## [Problem requirements]
Please copy every one of the items below word for word.

## [Listed entries]
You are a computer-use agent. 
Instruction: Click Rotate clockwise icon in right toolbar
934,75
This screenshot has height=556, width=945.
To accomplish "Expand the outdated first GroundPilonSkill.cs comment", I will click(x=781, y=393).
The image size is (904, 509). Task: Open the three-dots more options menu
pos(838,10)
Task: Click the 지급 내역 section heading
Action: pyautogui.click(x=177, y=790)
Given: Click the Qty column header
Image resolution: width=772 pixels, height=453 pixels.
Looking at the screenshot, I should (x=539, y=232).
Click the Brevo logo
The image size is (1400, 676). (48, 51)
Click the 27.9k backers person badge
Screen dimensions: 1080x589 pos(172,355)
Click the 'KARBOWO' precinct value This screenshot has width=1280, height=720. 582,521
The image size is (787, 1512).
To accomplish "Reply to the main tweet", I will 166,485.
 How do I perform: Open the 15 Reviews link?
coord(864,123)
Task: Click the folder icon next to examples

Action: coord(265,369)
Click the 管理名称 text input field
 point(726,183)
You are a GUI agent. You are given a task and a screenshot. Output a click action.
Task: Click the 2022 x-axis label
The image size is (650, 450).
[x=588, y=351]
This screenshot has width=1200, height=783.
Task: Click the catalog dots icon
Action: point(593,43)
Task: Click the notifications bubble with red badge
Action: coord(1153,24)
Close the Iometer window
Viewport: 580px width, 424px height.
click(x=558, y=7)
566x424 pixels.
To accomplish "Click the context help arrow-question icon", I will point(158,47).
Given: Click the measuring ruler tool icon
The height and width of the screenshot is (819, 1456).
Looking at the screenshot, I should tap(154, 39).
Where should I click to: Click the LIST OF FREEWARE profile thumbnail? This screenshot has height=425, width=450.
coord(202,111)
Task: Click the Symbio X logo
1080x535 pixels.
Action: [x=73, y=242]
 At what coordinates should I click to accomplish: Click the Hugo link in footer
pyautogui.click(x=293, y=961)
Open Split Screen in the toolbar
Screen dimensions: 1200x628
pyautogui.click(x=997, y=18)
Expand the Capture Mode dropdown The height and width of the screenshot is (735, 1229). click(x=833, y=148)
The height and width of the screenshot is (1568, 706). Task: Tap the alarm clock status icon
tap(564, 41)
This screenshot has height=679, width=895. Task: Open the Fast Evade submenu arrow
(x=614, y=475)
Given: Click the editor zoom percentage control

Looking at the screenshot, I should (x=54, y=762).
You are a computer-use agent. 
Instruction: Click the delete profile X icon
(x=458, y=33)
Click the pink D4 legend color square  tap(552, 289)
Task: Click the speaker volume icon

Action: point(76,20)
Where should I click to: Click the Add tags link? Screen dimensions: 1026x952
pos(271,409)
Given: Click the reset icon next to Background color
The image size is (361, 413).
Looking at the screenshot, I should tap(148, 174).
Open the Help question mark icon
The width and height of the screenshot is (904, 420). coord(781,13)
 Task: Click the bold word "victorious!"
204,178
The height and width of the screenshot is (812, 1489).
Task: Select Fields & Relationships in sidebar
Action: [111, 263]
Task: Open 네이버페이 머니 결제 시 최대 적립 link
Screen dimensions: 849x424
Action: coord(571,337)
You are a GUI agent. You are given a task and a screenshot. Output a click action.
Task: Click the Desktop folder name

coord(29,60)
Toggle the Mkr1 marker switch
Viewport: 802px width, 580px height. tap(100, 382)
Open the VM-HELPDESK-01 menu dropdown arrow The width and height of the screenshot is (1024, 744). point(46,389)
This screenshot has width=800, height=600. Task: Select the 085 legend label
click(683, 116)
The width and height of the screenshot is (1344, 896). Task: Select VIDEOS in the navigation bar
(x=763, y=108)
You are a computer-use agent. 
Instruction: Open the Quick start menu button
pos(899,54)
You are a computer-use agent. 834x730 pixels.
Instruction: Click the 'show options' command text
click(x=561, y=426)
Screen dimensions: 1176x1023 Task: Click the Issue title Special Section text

## [Result of this task]
You are a computer-use agent. 
Instruction: Click Rotate clockwise icon in right toolbar
934,75
This screenshot has height=556, width=945.
To accomplish "Expand the outdated first GroundPilonSkill.cs comment", I will click(x=781, y=393).
The image size is (904, 509). Task: Open the three-dots more options menu
pos(838,10)
Task: Click the 지급 내역 section heading
Action: pyautogui.click(x=177, y=790)
Given: Click the Qty column header
Image resolution: width=772 pixels, height=453 pixels.
Looking at the screenshot, I should (x=539, y=232).
Click the Brevo logo
The image size is (1400, 676). (48, 51)
Click the 27.9k backers person badge
Screen dimensions: 1080x589 pos(172,355)
Click the 'KARBOWO' precinct value This screenshot has width=1280, height=720. 582,521
The image size is (787, 1512).
To accomplish "Reply to the main tweet", I will 166,485.
 How do I perform: Open the 15 Reviews link?
coord(864,123)
Task: Click the folder icon next to examples

Action: coord(265,369)
Click the 管理名称 text input field
 point(726,183)
You are a GUI agent. You are given a task and a screenshot. Output a click action.
Task: Click the 2022 x-axis label
The image size is (650, 450).
[x=588, y=351]
This screenshot has width=1200, height=783.
Task: Click the catalog dots icon
Action: point(593,43)
Task: Click the notifications bubble with red badge
Action: coord(1153,24)
Close the Iometer window
Viewport: 580px width, 424px height.
click(x=558, y=7)
566x424 pixels.
To accomplish "Click the context help arrow-question icon", I will point(158,47).
Given: Click the measuring ruler tool icon
The height and width of the screenshot is (819, 1456).
Looking at the screenshot, I should tap(154, 39).
Where should I click to: Click the LIST OF FREEWARE profile thumbnail? This screenshot has height=425, width=450.
coord(202,111)
Task: Click the Symbio X logo
1080x535 pixels.
Action: [x=73, y=242]
 At what coordinates should I click to accomplish: Click the Hugo link in footer
pyautogui.click(x=293, y=961)
Open Split Screen in the toolbar
Screen dimensions: 1200x628
pyautogui.click(x=997, y=18)
Expand the Capture Mode dropdown The height and width of the screenshot is (735, 1229). click(x=833, y=148)
The height and width of the screenshot is (1568, 706). Task: Tap the alarm clock status icon
tap(564, 41)
This screenshot has height=679, width=895. Task: Open the Fast Evade submenu arrow
(x=614, y=475)
Given: Click the editor zoom percentage control

Looking at the screenshot, I should (x=54, y=762).
You are a computer-use agent. 
Instruction: Click the delete profile X icon
(x=458, y=33)
Click the pink D4 legend color square  tap(552, 289)
Task: Click the speaker volume icon

Action: point(76,20)
Where should I click to: Click the Add tags link? Screen dimensions: 1026x952
pos(271,409)
Given: Click the reset icon next to Background color
The image size is (361, 413).
Looking at the screenshot, I should tap(148, 174).
Open the Help question mark icon
The width and height of the screenshot is (904, 420). coord(781,13)
 Task: Click the bold word "victorious!"
204,178
The height and width of the screenshot is (812, 1489).
Task: Select Fields & Relationships in sidebar
Action: [111, 263]
Task: Open 네이버페이 머니 결제 시 최대 적립 link
Screen dimensions: 849x424
Action: coord(571,337)
You are a GUI agent. You are given a task and a screenshot. Output a click action.
Task: Click the Desktop folder name

coord(29,60)
Toggle the Mkr1 marker switch
Viewport: 802px width, 580px height. tap(100, 382)
Open the VM-HELPDESK-01 menu dropdown arrow The width and height of the screenshot is (1024, 744). point(46,389)
This screenshot has width=800, height=600. Task: Select the 085 legend label
click(683, 116)
The width and height of the screenshot is (1344, 896). Task: Select VIDEOS in the navigation bar
(x=763, y=108)
You are a computer-use agent. 
Instruction: Open the Quick start menu button
pos(899,54)
You are a computer-use agent. 834x730 pixels.
Instruction: Click the 'show options' command text
click(x=561, y=426)
Screen dimensions: 1176x1023 Task: Click the Issue title Special Section text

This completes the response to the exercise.